Data extract
***
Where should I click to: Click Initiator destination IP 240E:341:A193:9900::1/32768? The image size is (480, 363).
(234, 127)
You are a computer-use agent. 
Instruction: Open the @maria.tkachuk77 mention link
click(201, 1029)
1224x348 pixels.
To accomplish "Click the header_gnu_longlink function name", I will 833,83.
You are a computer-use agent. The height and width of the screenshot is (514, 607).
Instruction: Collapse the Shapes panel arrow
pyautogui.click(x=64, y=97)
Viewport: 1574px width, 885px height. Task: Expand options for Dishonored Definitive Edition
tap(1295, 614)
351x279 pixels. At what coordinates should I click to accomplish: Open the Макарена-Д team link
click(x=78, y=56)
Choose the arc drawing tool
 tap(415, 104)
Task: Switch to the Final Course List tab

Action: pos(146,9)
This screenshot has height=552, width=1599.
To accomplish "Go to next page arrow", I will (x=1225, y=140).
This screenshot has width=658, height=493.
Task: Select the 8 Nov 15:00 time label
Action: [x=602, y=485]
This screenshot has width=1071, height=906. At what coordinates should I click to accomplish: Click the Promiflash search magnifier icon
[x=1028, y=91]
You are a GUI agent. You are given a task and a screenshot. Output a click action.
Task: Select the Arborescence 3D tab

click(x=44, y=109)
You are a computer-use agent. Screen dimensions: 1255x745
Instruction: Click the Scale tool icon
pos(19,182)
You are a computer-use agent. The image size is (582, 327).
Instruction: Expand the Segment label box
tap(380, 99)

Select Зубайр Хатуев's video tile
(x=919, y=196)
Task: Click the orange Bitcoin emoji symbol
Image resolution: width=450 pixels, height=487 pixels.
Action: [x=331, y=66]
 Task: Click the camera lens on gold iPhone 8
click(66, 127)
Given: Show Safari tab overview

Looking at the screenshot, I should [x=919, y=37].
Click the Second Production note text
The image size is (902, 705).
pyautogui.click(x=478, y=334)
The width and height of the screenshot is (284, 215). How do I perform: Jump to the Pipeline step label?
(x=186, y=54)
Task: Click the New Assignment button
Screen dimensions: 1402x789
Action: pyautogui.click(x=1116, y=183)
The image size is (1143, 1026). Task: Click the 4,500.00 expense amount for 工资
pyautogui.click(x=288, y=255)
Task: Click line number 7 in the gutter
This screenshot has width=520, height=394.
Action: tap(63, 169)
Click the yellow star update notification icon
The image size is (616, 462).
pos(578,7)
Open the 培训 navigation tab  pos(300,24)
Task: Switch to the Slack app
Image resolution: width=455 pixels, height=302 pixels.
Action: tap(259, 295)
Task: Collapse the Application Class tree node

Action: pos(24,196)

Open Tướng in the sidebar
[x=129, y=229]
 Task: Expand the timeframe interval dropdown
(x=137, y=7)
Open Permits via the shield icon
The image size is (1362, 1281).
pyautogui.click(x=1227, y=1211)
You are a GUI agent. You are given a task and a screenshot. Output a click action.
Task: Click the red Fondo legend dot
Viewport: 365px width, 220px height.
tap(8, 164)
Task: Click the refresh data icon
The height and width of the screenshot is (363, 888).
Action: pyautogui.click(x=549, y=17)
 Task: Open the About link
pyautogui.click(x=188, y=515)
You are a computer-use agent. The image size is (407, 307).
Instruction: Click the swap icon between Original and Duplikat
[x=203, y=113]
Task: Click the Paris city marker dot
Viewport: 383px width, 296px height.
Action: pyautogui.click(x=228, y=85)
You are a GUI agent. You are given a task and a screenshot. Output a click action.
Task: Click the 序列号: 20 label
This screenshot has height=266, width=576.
***
How to complete this task
This exercise requires the entries above to be restated exactly.

Final answer
Where should I click to: Click Initiator destination IP 240E:341:A193:9900::1/32768? The image size is (480, 363).
(234, 127)
You are a computer-use agent. 
Instruction: Open the @maria.tkachuk77 mention link
click(201, 1029)
1224x348 pixels.
To accomplish "Click the header_gnu_longlink function name", I will 833,83.
You are a computer-use agent. The height and width of the screenshot is (514, 607).
Instruction: Collapse the Shapes panel arrow
pyautogui.click(x=64, y=97)
Viewport: 1574px width, 885px height. Task: Expand options for Dishonored Definitive Edition
tap(1295, 614)
351x279 pixels. At what coordinates should I click to accomplish: Open the Макарена-Д team link
click(x=78, y=56)
Choose the arc drawing tool
 tap(415, 104)
Task: Switch to the Final Course List tab

Action: pos(146,9)
This screenshot has height=552, width=1599.
To accomplish "Go to next page arrow", I will (x=1225, y=140).
This screenshot has width=658, height=493.
Task: Select the 8 Nov 15:00 time label
Action: [x=602, y=485]
This screenshot has width=1071, height=906. At what coordinates should I click to accomplish: Click the Promiflash search magnifier icon
[x=1028, y=91]
You are a GUI agent. You are given a task and a screenshot. Output a click action.
Task: Select the Arborescence 3D tab

click(x=44, y=109)
You are a computer-use agent. Screen dimensions: 1255x745
Instruction: Click the Scale tool icon
pos(19,182)
You are a computer-use agent. The image size is (582, 327).
Instruction: Expand the Segment label box
tap(380, 99)

Select Зубайр Хатуев's video tile
(x=919, y=196)
Task: Click the orange Bitcoin emoji symbol
Image resolution: width=450 pixels, height=487 pixels.
Action: [x=331, y=66]
 Task: Click the camera lens on gold iPhone 8
click(66, 127)
Given: Show Safari tab overview

Looking at the screenshot, I should [x=919, y=37].
Click the Second Production note text
The image size is (902, 705).
pyautogui.click(x=478, y=334)
The width and height of the screenshot is (284, 215). How do I perform: Jump to the Pipeline step label?
(x=186, y=54)
Task: Click the New Assignment button
Screen dimensions: 1402x789
Action: pyautogui.click(x=1116, y=183)
The image size is (1143, 1026). Task: Click the 4,500.00 expense amount for 工资
pyautogui.click(x=288, y=255)
Task: Click line number 7 in the gutter
This screenshot has width=520, height=394.
Action: tap(63, 169)
Click the yellow star update notification icon
The image size is (616, 462).
pos(578,7)
Open the 培训 navigation tab  pos(300,24)
Task: Switch to the Slack app
Image resolution: width=455 pixels, height=302 pixels.
Action: tap(259, 295)
Task: Collapse the Application Class tree node

Action: pos(24,196)

Open Tướng in the sidebar
[x=129, y=229]
 Task: Expand the timeframe interval dropdown
(x=137, y=7)
Open Permits via the shield icon
The image size is (1362, 1281).
pyautogui.click(x=1227, y=1211)
You are a GUI agent. You are given a task and a screenshot. Output a click action.
Task: Click the red Fondo legend dot
Viewport: 365px width, 220px height.
tap(8, 164)
Task: Click the refresh data icon
The height and width of the screenshot is (363, 888).
Action: pyautogui.click(x=549, y=17)
 Task: Open the About link
pyautogui.click(x=188, y=515)
You are a computer-use agent. The image size is (407, 307).
Instruction: Click the swap icon between Original and Duplikat
[x=203, y=113]
Task: Click the Paris city marker dot
Viewport: 383px width, 296px height.
Action: pyautogui.click(x=228, y=85)
You are a GUI agent. You are given a task and a screenshot. Output a click action.
Task: Click the 序列号: 20 label
This screenshot has height=266, width=576.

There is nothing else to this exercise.